CEDAR RAPIDS, Iowa — Iowa's first smoke-free casino would be built in Cedar Rapids as part of a bipartisan plan unveiled Tuesday to overhaul state gambling laws.
Months after regulators rejected a $164 million Cedar Rapids casino development, Mayor Ron Corbett and lawmakers announced they would seek approval during the legislative session that begins next month.
Corbett has pushed for years for a casino in the state's second largest city, saying it would bring jobs, entertainment and a boost to a downtown recovering from flooding. But the Iowa Racing and Gaming Commission voted 4-1 against the plan in April, saying it would take too much business from casinos in Riverside, Waterloo and Dubuque.
Corbett, a former Iowa House Speaker, spent months developing a plan that would appeal to urban and rural lawmakers and some key lobbying constituencies. He announced details at a news conference where he was joined by Sen. Wally Horn, a Cedar Rapids Democrat, and Sen. Dan Zumbach, a Ryan Republican who represents rural northeastern Iowa.
"We tried to develop a proposal that touched each one of the needs that the industry and those that aren't in the industry would want to see in a bill," Corbett said. "We feel that this is a comprehensive approach."
The plan would create a special license for casinos that don't allow smoking, and grant the first to Cedar Rapids. Lawmakers exempted casinos from the state's indoor smoking ban in 2008, but public health advocates have made it a priority to change that law. Corbett said Cedar Rapids could be a test case to prove whether a non-smoking casino can be successful.
The plan also would double the amount of gambling revenue, to $22 million, that the state awards to 84 of the 99 counties that don't host casinos. Foundations in those counties currently receive about $130,000 annually for local projects.
A third provision would eliminate roughly $22 million in taxes that casinos pay on free-play promotions given to customers. The gambling industry has pushed to remove that tax, saying it's a competitive disadvantage to casinos operated by American Indian tribes that don't pay it. Corbett said half of the savings would be given to nonprofits that have the licenses for the existing 19 state-regulated casinos to increase funding for charitable causes.

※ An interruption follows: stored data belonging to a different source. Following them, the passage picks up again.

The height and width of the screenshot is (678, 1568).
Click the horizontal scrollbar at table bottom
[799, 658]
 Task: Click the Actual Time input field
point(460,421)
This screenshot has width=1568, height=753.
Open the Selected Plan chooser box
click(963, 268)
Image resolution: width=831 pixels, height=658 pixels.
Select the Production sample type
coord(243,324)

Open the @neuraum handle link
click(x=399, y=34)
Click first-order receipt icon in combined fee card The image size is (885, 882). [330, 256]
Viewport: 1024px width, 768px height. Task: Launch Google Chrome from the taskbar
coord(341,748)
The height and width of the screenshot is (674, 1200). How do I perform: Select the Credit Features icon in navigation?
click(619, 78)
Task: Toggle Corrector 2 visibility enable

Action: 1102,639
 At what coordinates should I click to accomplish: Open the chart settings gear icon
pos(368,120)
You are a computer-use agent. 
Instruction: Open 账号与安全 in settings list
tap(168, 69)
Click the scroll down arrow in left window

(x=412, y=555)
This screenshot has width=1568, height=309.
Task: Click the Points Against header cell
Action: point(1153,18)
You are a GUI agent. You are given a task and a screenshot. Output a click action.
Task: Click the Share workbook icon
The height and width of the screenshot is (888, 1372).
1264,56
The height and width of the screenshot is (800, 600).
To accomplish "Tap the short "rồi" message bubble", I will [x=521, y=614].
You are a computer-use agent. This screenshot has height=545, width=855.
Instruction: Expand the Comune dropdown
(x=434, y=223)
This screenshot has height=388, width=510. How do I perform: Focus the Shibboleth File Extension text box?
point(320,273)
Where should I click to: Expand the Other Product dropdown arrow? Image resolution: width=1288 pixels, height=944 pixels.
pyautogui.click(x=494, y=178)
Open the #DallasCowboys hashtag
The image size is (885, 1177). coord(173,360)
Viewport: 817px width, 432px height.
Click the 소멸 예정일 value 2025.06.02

Lastly, the plan would enact a 10-year moratorium on any new casino licenses. The state's gambling commission in July announced an informal three-year moratorium, saying the state was saturated with casinos. Corbett said the longer period would help casinos invest in needed upgrades to remain competitive without worrying about new competition.
Reaction to the plan was mixed.
Gov. Terry Branstad is "interested in the possibility of a smoke-free casino" and would carefully review legislation, spokeswoman Greta Johnson said.
Wes Ehrecke, executive director of the Iowa Gaming Association, which represents casinos, said pieces of Corbett's proposal have merit but shouldn't be attached to a Cedar Rapids casino. He said lawmakers shouldn't overrule license decisions by the gaming commission.
"It would be unprecedented to usurp their regulatory authority," he said.
Rep. Guy Vander Linden, R-Oskaloosa, said the commission's rejection of the Cedar Rapids casino may make the plan a harder sell. But he said it's certainly not "dead on arrival."
Vander Linden, chair of the state government committee that would consider the legislation, said he expects vigorous debate.
"Overruling the commission might lead to pitfalls down the road," he said. "But certainly it's not beyond the realm of possibility."